**ZITIERTER TEXT:**
Wie im Video zusehen trug ich einen Hochglanz-Klarlack auf, da Wasser ja glänzt und nicht Matt ist. Jetzt überlegte ich mir um noch ein wenig mehr Tiefe zu erreichen, mehrere Schichten aufzutragen. Als erstes zeigte sich das ich die weißen Stellen der Wellenkämme immer etwas Nacharbeiten musste, was noch eigentlich kein Problem darstellte. Alles war gut bis zur letzten (dritten) Lackschicht. Trotz ausreichender Aushärtezeiten hatte der Lack der letzten Schicht plötzlich einen Gelbstich, durch die braune Farbe des Nilwassers ist dies nicht ganz so auffällig, trotzdem hat es mich sehr geärgert.

**ZIEL DER AUFGABE A:** Gib die Einträge von der Zeile mit „інтеравал (760, 634)“ bis zum Ende der Einträge erneut aus und benenne dabei „Нормативна база“ in „Правова база“ um.
Die Einträge haben mit dem Text nichts zu tun.

**VORLIEGENDE EINTRÄGE:**

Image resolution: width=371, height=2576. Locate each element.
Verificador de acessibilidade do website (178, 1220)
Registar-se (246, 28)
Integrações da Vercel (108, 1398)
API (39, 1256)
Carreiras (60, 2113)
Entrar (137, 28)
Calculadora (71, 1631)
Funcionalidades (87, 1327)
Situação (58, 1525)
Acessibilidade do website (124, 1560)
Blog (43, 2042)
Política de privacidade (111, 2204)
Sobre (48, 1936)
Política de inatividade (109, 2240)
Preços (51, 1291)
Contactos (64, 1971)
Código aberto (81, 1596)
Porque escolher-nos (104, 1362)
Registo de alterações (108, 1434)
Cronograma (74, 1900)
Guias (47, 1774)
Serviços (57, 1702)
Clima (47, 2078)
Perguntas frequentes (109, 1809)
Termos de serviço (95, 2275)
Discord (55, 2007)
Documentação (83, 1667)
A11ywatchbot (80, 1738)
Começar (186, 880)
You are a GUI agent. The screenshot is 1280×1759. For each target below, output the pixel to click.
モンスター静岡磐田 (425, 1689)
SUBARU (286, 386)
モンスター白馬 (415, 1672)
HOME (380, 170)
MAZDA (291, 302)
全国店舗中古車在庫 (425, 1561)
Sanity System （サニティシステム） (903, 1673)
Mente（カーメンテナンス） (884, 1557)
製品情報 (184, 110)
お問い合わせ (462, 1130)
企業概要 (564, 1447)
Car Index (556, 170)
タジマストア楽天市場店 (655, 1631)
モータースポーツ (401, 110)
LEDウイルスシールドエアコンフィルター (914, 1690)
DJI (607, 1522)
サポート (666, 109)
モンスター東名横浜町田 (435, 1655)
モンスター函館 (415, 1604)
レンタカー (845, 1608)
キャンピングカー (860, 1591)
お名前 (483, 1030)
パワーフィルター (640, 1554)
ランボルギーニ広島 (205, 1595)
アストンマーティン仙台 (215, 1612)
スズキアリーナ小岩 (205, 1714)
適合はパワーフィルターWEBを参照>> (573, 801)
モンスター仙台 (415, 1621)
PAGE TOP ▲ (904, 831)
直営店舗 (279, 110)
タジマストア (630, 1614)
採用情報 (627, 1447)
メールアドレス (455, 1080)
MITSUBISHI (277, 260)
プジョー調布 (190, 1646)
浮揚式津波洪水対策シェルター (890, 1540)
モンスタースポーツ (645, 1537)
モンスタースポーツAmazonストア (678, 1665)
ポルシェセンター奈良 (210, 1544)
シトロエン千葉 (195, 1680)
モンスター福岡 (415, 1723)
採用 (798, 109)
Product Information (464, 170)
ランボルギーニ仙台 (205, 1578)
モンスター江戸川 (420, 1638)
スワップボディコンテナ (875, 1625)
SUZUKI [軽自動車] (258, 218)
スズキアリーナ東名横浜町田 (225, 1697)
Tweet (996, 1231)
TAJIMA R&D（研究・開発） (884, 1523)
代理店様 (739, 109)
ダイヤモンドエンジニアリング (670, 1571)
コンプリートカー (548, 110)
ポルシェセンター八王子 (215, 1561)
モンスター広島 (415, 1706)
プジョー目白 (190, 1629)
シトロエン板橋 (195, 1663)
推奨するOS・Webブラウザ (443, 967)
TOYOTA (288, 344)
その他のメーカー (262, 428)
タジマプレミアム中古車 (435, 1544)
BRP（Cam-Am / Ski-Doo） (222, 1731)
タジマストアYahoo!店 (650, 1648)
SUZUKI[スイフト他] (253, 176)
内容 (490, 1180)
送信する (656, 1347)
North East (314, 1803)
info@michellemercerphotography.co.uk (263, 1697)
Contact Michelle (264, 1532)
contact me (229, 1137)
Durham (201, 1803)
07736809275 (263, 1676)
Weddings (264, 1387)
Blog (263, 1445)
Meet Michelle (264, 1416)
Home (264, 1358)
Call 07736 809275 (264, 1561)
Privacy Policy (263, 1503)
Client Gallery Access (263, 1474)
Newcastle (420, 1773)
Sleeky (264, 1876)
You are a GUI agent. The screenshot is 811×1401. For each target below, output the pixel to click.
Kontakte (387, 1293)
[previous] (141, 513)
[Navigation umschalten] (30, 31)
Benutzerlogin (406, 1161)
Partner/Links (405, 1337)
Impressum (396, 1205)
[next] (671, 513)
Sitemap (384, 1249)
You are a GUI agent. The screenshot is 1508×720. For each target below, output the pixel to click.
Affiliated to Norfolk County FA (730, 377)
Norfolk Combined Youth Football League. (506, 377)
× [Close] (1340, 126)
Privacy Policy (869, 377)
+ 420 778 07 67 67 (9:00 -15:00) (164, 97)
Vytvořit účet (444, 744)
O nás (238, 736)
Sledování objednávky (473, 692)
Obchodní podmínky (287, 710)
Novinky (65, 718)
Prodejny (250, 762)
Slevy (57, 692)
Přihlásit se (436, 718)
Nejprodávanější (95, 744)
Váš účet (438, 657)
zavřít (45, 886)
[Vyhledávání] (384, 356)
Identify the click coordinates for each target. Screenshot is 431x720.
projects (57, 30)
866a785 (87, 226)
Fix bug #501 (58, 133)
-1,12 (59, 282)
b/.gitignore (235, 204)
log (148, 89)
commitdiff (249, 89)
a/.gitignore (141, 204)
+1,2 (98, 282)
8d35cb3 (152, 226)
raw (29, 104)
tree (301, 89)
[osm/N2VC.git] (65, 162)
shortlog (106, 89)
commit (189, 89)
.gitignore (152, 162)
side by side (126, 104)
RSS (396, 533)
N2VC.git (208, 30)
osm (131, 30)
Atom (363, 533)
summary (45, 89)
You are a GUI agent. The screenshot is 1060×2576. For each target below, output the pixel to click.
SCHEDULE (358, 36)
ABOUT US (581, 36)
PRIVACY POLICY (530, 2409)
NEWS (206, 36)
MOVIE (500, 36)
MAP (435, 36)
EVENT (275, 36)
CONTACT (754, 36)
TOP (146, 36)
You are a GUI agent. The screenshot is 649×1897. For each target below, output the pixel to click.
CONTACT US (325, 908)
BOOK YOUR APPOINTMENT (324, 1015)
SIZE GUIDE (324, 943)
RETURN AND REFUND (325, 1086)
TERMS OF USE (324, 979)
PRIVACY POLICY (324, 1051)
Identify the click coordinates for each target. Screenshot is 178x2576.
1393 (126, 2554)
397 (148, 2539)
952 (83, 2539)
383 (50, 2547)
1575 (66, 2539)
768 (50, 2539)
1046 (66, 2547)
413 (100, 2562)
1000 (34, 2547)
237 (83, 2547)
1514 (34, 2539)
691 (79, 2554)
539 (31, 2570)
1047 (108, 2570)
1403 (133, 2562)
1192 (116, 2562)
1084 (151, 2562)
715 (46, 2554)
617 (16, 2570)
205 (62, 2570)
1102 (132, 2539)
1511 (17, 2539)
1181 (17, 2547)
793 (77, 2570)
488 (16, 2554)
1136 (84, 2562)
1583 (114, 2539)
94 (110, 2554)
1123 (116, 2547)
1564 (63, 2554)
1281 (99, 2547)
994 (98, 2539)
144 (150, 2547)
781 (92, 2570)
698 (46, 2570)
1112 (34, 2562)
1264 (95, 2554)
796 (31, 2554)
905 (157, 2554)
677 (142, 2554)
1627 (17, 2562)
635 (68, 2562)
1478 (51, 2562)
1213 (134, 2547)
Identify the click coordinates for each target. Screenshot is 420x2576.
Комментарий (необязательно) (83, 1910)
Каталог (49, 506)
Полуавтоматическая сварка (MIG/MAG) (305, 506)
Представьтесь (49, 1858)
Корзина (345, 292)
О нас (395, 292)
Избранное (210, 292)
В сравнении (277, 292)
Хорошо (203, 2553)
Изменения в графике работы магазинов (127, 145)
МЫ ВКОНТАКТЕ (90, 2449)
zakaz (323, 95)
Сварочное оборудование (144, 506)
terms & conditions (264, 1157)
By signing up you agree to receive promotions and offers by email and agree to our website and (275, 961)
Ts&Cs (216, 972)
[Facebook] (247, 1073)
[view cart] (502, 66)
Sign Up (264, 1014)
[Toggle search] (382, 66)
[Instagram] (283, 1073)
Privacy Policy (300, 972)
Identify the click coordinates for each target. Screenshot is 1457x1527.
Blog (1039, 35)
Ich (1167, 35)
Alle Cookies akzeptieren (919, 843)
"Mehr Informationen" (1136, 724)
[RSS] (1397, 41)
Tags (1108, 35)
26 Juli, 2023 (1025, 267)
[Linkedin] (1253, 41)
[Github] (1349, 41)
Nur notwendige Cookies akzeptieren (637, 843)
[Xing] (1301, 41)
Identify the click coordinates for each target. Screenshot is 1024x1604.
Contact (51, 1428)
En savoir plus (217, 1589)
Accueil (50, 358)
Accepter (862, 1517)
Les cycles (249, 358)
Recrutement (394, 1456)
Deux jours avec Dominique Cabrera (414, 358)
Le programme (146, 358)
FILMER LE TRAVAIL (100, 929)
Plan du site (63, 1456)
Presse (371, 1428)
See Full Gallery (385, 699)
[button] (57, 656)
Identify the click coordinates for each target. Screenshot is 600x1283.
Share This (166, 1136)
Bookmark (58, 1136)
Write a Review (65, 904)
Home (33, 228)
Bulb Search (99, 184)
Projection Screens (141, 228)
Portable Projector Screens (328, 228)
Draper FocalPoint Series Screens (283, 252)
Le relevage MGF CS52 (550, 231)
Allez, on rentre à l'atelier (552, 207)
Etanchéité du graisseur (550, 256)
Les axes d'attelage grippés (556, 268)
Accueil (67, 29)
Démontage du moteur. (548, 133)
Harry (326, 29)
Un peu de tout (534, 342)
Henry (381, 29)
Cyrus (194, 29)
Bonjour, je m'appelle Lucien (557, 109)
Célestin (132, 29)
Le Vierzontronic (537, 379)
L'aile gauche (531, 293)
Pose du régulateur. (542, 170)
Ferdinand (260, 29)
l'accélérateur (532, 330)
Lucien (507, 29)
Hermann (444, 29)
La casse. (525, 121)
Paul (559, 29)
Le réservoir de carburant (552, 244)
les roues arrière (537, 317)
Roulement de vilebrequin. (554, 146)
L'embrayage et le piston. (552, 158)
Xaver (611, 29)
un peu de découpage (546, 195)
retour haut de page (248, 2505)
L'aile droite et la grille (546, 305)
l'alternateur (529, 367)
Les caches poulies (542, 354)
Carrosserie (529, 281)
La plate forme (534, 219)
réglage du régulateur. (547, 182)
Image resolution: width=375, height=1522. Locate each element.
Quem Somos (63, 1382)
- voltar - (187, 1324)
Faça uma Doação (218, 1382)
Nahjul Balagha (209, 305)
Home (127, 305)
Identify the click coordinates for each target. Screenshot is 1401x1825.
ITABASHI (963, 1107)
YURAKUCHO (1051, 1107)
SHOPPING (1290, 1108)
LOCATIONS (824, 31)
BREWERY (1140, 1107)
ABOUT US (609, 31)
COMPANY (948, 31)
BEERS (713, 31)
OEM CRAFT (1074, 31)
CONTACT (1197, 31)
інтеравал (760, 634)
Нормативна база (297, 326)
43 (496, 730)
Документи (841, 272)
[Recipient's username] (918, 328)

**ZIEL DER AUFGABE B:** Schreib den Text über den Gelbstich im Klarlack vollständig und unverändert ab.

**VOLLSTÄNDIGE AUSGABE A:**
інтеравал (760, 634)
Правова база (297, 326)
43 (496, 730)
Документи (841, 272)
[Recipient's username] (918, 328)

**VOLLSTÄNDIGE AUSGABE B:**
Wie im Video zusehen trug ich einen Hochglanz-Klarlack auf, da Wasser ja glänzt und nicht Matt ist. Jetzt überlegte ich mir um noch ein wenig mehr Tiefe zu erreichen, mehrere Schichten aufzutragen. Als erstes zeigte sich das ich die weißen Stellen der Wellenkämme immer etwas Nacharbeiten musste, was noch eigentlich kein Problem darstellte. Alles war gut bis zur letzten (dritten) Lackschicht. Trotz ausreichender Aushärtezeiten hatte der Lack der letzten Schicht plötzlich einen Gelbstich, durch die braune Farbe des Nilwassers ist dies nicht ganz so auffällig, trotzdem hat es mich sehr geärgert.